The inspiration for this dish came out of having leftover brisket. In the fall, I find myself eating an abundance of it due to football tailgating and parties (and it might just be because I live in Texas 😉). When contemplating what to make, I leaned towards a beef bourguignon because, let’s face it, who doesn’t love a red wine braise? This is my Texas spin on a sheperd’s pie.

With LOVE from Texas,
The Pint-Sized Mayo

Smoked Brisket Pie

6-8 Servings

Ingredients:

    • 1 tablespoon olive oil
    • 1 small green bell pepper, diced
    • 1 stalk celery, diced
    • 1 large shallot, minced
    • 3 cloves garlic, minced
    • 1/4 cup tomato paste
    • 1 teaspoon salt
    • 1/2 teaspoon black pepper, freshly ground
    • 1 teaspoon fresh thyme
    • 1/4 teaspoon Herbes de Provence
    • 2 cups beef broth
    • 1 cup dry red wine (I used a dry red blend.)
    • 6 ounces baby brown mushrooms, de-stemmed and sliced
    • 2 cups smoked brisket, cubed
    • 1 recipe mashed sweet potatoes

Directions:

Place a medium pot over medium heat. Add the olive oil, and swirl around the bottom of the pot to coat. Add the bell pepper and celery. Sauté until they start to soften, about 5-8 minutes. Next add the shallots and garlic; continue to cook until they have softened and the mixture is fragrant.
Add the tomato paste, salt, pepper, thyme, and Herbes de Provence, and pour in the beef broth and wine. Stir, and bring the mixture to a boil. Allow the liquid to reduce by about half and the mixture to thicken.
Once it has thickened, add the mushrooms and brisket. Allow to cook for another 5 minutes to cook the mushrooms and heat through the brisket meat.
Turn the oven to the broiler setting, and spray a 8″x8″ baking dish with nonstick spray.
Carefully ladle and eventually pour the mixture into the prepared baking dish. Top the dish with the mashed sweet potatoes. (I had a little extra time, so I decide to pipe on the potatoes to make it look pretty.)
Place the baking dish in the oven under the broiler for about 5 minutes to heat everything up. You can leave it in there for longer if you want to crisp up the top of the potatoes as well – just be sure to keep an eye on it because it can go from a nice golden brown to burnt in a matter of seconds. Serve warm.

Enjoy!!

“Y’know nothin’ goes better with beef than beef!” – Adam Richman

Herb Crusted Prime Rib

Sooooo…we just celebrated our 2 year wedding anniversary. Woo! Since it fell in the middle of the week, I decided to make a romantical dinner for the two of us. My husband and I LOVE beef. So I racked my brain to figure out what kind of fancy and yummy beef dish I could whip up. Since we have done steak thousands of times, and I had never made prime rib. I decided take a stab at it. 😀

With LOVE from Texas,
The Pint-Sized Mayo

Herb Crusted Prime Rib

4-6 Servings

Ingredients:

    • 3 large carrots, peeled and roughly chopped
    • 3 stalks of celery,  roughly chopped
    • 1 medium yellow onion, roughly chopped
    • 2 tablespoons fresh thyme
    • 2 teaspoons dried rosemary
    • 1/2 teaspoon Herbes de Provence
    • 3 cloves garlic, smashed
    • 1 tablespoon salt
    • 1 teaspoon black pepper, freshly ground
    • 1 teaspoon olive oil
    • 4-6 pounds prime rib beef roast
    • horseradish sauce, for serving (1 part grated horseradish to 3 parts sour cream – can use more if you like it spicy!)

Directions:

Remove meat from the fridge, and allow to come to room temperature. Preheat the oven to 450°F, and spray the bottom of your roasting pan with non-stick spray.

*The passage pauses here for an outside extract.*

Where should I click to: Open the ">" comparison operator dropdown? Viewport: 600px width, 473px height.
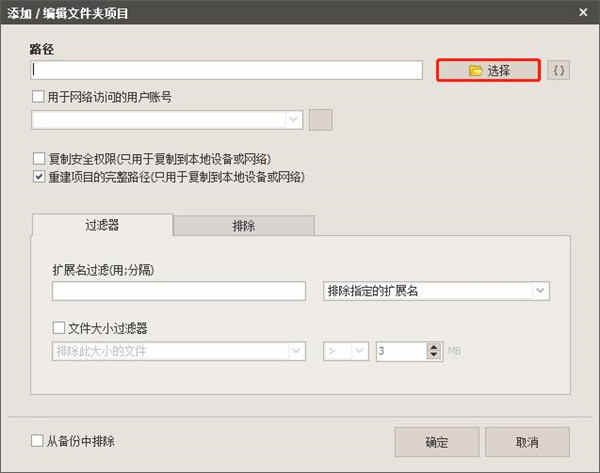(345, 351)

Scatter the chopped carrots, celery, and onion at the bottom of the pan. Set aside for later.

Place the thyme, rosemary, Herbes de Provence, garlic, salt, pepper, and olive oil in a small food processor. Pulse together until a paste forms.

Pat dry the beef with paper towels, and then rub the herb paste all over the roast. Place your roast on top of the bed of carrots, celery, and onions (ribs side down and fat side up).

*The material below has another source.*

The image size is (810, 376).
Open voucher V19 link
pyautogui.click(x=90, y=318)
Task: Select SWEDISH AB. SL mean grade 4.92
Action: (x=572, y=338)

Place the pan in the oven for 15 minutes to brown the outsides. Then drop the temperature down to 325°F.

Continue to cook for 12 minutes/pound until you achieve your desired doneness. Feel free to baste the sides of the roast with the juices at the bottom of the pan every 20-25 minutes. Once 45 minutes has elapsed total, start checking the internal temperature of the meat using a thermometer. (Be sure to find a meaty part instead of a fatty one and that the thermometer is not resting on a bone.) If you prefer your meat medium rare, the internal temperature should be 130-135°F. If you prefer your meat medium, the internal temperature should be 140-145°F. When the meat is resting, the temperature will still increase by 10-12°F. With that being said, you should remove the meat from the oven 10-12°F shy of your intended temperature. (In other words remove the pan from the oven at 130°F for medium.)

Once you achieve the desired internal temperature, remove the roast from the oven, and loosely cover the pan with foil.

Let the meat rest for 20 minutes before carving. Serve warm with horseradish sauce and delicious sides.

Enjoy!!

“Julia: Can I get some more prime rib?
Andre: Prime rib, always the prime rib. Make them eat the fish!
Holly: Four more prime ribs.
Andre: [bowing] Your wish is my command, my darling.”
The Wedding Singer

Healthy Tilapia Escabeche

Escabeche is a common dish in the Philippines. It’s usually served as a whole fish, lapu-lapu or tilapia, that is deep fried with a sweet and sour type sauce. In this recipe, I used fillets instead of a whole fish and baked the panko breading on instead of deep frying. The roots of this dish are Spanish and Chinese with Filipino flair and local produce.

With LOVE from Texas,
The Pint-Sized Mayo

Healthy Tilapia Escabeche

2 Servings

Ingredients:

    • olive oil cooking spray
    • 1 cup whole wheat panko bread crumbs (can substitute regular panko bread crumbs)
    • 1 large egg, lightly beaten
    • 2 tilapia fillets
    • salt and black pepper, freshly ground
    • 1/2 cup white vinegar
    • 1 cup + 2 tablespoons water, divided
    • 1/2 cup light brown sugar
    • 1 tablespoon olive oil
    • 1 cup yellow onion, chopped
    • 4 cloves garlic, minced
    • 2 inches ginger, peeled and julienned
    • 1 green bell pepper, julienned
    • 2 stalks celery, julienned
    • 1 medium carrot, peeled and julienned
    • 4 green onions, roughly chopped
    • 1 teaspoon corn starch
    • 1 cup jasmine rice, cooked

Directions:

Preheat oven to 425°F. Cover a small baking sheet with foil, and spray with nonstick olive oil cooking spray. Place the panko on a plate, and beat the egg in a small bowl. Season tilapia fillets with salt and pepper on each side.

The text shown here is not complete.